Entscheidungsstichwort (Thema)

Alterssicherung der Landwirte. gesamtschuldnerische Haftung des Landwirts für Beitragsschulden des Ehegatten. Verfassungsmäßigkeit

 

Orientierungssatz

1. Der Begriff des Landwirts nach § 1 ALG schließt auch dessen Ehegatten ein. Bei § 1 Abs 3 ALG handelt es sich um eine gesetzliche Fiktion; unerheblich ist, ob der Ehegatte im Betrieb mitarbeitet. Eine vereinbarte Gütertrennung schließt die gesamtschuldnerische Haftung von Ehegatten nach § 70 Abs 1 S 2 ALG nicht aus (Anschluss an LSG Stuttgart vom 13.11.2000 - L 4 KR 3846/98).

2. Die gesamtschuldnerische Haftung gemäß § 70 Abs 1 S 2 ALG in Verbindung mit § 1 Abs 3 S 1 ALG ist auch verfassungsrechtlich nicht zu beanstanden (vgl LSG Potsdam vom 5.8.2019 - L 22 LW 5/19 B ER).

 

Tenor

Die Berufung der Klägerin gegen das Urteil des Sozialgerichts Münster vom 27.11.2018 wird zurückgewiesen.
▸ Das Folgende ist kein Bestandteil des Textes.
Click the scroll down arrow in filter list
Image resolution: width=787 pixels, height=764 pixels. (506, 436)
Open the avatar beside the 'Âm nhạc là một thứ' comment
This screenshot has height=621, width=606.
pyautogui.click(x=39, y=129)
Außergerichtliche Kosten sind auch im Berufungsverfahren nicht zu erstatten. Die Revision wird nicht zugelassen.

 

Gründe

I.

Zwischen den Beteiligten ist die Inanspruchnahme der Klägerin aus gesamtschuldnerischer Haftung für Beitragsschulden ihres Ehemannes streitig.

Die 1951 geborene Klägerin ist seit September 1972 mit Herrn L C verheiratet. Dieser unterlag als gärtnerischer Unternehmer vom 1.5.1994 bis 30.4.2002 der Versicherungspflicht nach dem Gesetz über die Alterssicherung der Landwirte (ALG) (Bescheide vom 18.7.1994 und 6.7.2004). Für die Klägerin bestand eine entsprechende Versicherungspflicht vom 1.1.1995 bis 30.4.2002 als seine mitarbeitende Ehefrau (Bescheide vom 13.2.1995 und 29.6.2004) sowie ab 1.3.2013 aufgrund eines eigenen gärtnerischen Unternehmens (Bescheid vom 6.3.2014).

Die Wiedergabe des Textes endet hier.